We release patches for security vulnerabilities for the following versions:

We take security seriously. If you discover a security vulnerability in curses-themes, please report it responsibly.

DO NOT open a public GitHub issue for security vulnerabilities.

Instead, please report security issues privately via:

1. GitHub Security Advisories (preferred)

   • Go to: https://github.com/FlossWare/curses-themes/security/advisories
   • Click "Report a vulnerability"
   • Fill out the form with details

2. Email (if GitHub is unavailable)

   • Contact the project maintainers through GitHub
   • Subject: "[SECURITY] Brief description"
   • Include: Detailed description, steps to reproduce, impact assessment

A good security report includes:

• Description - What is the vulnerability?
• Impact - What can an attacker do with this vulnerability?
• Affected versions - Which versions are vulnerable?
• Steps to reproduce - How can we verify the vulnerability?
• Proof of concept - Example code showing the vulnerability (if applicable)
• Suggested fix - Ideas for how to fix it (optional)
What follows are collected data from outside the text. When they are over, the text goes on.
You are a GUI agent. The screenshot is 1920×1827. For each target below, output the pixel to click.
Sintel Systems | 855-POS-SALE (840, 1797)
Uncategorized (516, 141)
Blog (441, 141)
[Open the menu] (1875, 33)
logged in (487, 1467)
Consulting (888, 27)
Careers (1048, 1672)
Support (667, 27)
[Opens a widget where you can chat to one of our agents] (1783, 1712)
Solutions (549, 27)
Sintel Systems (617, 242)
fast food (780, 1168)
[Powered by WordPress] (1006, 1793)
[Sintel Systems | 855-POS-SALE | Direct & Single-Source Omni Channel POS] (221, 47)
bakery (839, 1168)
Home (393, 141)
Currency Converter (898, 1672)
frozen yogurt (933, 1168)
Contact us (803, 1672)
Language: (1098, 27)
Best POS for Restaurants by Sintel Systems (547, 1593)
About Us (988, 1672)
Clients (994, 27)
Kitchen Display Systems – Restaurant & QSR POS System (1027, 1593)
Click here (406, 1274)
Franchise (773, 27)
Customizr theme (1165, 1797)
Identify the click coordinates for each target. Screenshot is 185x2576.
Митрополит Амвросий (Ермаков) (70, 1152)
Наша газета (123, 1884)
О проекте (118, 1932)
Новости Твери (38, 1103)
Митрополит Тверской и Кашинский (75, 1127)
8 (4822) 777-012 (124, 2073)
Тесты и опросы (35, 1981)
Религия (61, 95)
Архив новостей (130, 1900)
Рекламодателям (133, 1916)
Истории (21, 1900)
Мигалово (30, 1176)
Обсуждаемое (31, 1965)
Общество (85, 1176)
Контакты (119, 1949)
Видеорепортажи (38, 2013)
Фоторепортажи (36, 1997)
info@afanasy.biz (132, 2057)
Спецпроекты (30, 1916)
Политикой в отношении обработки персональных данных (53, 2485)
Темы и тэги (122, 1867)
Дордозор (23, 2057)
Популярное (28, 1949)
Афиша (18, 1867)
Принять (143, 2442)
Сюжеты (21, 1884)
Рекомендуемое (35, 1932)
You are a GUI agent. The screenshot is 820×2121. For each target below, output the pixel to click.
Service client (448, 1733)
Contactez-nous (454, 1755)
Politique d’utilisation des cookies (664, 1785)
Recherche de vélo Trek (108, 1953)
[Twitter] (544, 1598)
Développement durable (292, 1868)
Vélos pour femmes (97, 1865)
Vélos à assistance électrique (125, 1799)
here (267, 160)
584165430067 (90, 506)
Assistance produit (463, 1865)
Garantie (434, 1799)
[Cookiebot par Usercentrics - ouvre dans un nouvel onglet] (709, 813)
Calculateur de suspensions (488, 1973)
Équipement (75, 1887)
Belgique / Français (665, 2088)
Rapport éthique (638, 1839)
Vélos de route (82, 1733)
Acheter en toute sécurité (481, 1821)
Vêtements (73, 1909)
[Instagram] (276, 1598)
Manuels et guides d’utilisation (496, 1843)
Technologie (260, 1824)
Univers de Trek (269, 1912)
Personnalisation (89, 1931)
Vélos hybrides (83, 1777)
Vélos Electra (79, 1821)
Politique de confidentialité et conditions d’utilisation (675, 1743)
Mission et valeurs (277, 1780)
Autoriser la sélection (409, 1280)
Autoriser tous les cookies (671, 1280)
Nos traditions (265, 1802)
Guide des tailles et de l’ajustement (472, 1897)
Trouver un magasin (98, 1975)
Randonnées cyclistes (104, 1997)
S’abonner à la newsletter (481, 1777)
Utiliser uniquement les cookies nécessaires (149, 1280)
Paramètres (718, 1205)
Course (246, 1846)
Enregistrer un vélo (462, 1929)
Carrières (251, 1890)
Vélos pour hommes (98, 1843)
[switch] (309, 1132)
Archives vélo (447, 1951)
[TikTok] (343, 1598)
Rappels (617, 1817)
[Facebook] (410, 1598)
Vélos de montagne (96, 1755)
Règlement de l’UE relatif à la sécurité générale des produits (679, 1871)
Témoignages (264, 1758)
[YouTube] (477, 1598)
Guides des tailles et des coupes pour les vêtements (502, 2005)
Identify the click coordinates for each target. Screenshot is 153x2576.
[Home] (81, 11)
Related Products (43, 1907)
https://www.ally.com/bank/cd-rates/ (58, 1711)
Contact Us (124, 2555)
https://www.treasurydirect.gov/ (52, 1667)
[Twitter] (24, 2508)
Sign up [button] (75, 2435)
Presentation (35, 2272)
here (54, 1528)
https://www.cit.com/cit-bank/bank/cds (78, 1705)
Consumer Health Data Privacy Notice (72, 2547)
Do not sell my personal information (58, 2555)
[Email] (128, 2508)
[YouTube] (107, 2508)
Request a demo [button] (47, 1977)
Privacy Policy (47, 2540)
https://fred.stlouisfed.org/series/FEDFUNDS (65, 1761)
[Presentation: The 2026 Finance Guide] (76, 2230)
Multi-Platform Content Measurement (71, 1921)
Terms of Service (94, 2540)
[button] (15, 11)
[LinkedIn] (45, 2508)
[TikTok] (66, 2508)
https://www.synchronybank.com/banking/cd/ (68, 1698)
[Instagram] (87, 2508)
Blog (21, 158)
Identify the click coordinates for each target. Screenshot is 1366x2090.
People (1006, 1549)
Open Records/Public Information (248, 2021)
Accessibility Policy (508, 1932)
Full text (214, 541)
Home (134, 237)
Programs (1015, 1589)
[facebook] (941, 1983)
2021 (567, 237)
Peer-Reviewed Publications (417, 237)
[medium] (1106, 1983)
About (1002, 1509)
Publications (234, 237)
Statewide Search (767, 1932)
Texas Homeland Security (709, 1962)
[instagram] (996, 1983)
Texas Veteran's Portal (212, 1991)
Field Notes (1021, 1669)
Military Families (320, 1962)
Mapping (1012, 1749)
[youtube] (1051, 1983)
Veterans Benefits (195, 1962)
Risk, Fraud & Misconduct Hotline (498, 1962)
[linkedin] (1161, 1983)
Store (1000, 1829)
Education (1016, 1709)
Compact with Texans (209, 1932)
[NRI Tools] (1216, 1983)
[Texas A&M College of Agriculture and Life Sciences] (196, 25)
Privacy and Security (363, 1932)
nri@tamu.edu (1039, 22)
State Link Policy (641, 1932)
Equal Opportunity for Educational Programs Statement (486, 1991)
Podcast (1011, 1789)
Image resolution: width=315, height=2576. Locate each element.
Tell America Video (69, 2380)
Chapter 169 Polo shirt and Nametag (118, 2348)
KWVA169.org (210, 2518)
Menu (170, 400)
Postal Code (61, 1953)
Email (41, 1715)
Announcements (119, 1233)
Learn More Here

• 24 hours - We will acknowledge receipt of your report
• 5 business days - We will provide an initial assessment
• 30 days - We aim to release a patch or mitigation

• We follow coordinated disclosure
• We will work with you to understand and fix the issue
• We will credit you in the release notes (unless you prefer anonymity)
• We ask that you do not publicly disclose the vulnerability until we've released a fix

This security policy applies to:

• curses-themes library code (curses_themes/*.py)
• Themes (curses_themes/themes/*.py)
• Examples (examples/*.py) if they demonstrate insecure patterns

Out of scope:

• Third-party dependencies (report to those projects directly)
• Social engineering attacks
• Physical security issues

When using curses-themes:

1. Sanitize user input - Themes render text but don't validate it
2. Limit theme loading - Only load themes from trusted sources
3. Terminal escape sequences - Be aware themes use ANSI/curses escape codes
4. Resource limits - Large color maps can consume memory

We recognize security researchers who responsibly disclose vulnerabilities:

• Your name could be here!

For non-security questions, please open a regular GitHub issue or discussion. For security concerns, use the private reporting methods above.